The Sea Wolf is a 1941 American adventure drama film adaptation of Jack London's 1904 novel The Sea-Wolf with Edward G. Robinson, Ida Lupino, John Garfield, and Alexander Knox. The film was written by Robert Rossen and directed by Michael Curtiz.

The film was first premiered onboard the S.S. America. Later it was screened at the 9th annual Turner Classic Movies Film Festival on April 26, 2018 in Los Angeles. The version of the film screened was the original theatrical cut that was reassembled after 35mm nitrate elements were discovered at the Museum of Modern Art. It included thirteen minutes of footage that were cut from the film in 1947 when it was re-released as a double-feature with the film The Sea Hawk. The original cut of the film, digitally remastered and restored, was released through Warner Brothers' Archive Collection on DVD and Blu-ray on October 10, 2017.

Plot
Refined and literate fiction writer Humphrey Van Weyden and escaped convict Ruth Webster are passengers on a ferry that collides with another vessel and sinks. They are rescued from drowning by the Ghost, a seal-hunting ship. At the helm is the Captain, Wolf Larsen, a brutal sadist who delights in dominating and abusing his crew.

Larsen is very well read and impressively self-educated, but crude and brutish in his personal inclinations. He refuses to return to port early and forces Van Weyden to work in the kitchen under the supervision of the treacherous and greedy ship's cook. He also compels Van Weyden to spend time alone with him in his cabin, where the two discuss philosophy and the nature of humanity. Larsen asserts the Nietzschean proposition that man is essentially an amoral animal, and that morality is a construct that has no bearing on life onboard his ship. He predicts that Van Weyden's character will change as he accustoms himself to the uncivilized life among the crew, where no one has any value higher than his own personal gain.

THE PROBLEM
Answer these from the passage about The Sea Wolf:
1. Who directed the film?
2. How many minutes of footage were cut when the film was re-released in 1947?
3. What kind of ship is the Ghost?
Rely only on the passage about The Sea Wolf.

GIVEN INFORMATION
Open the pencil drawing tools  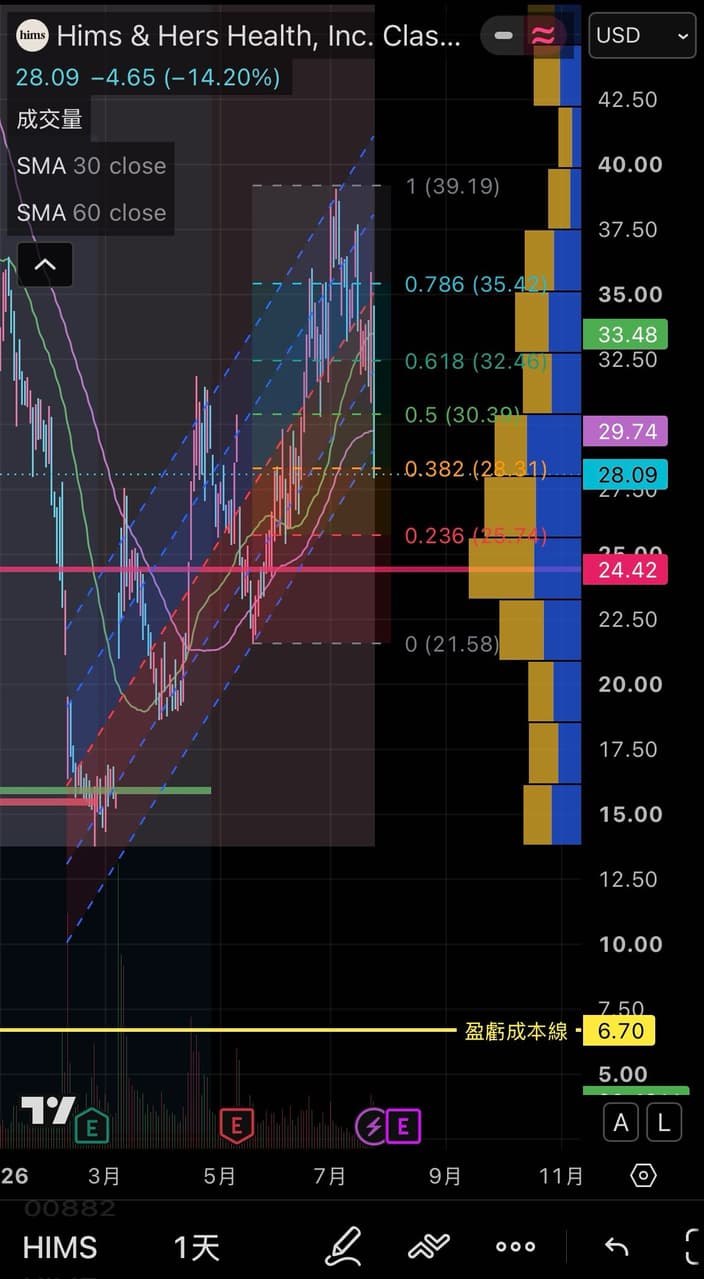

SOLVED EXERCISE
1. Michael Curtiz
2. Thirteen minutes
3. A seal-hunting ship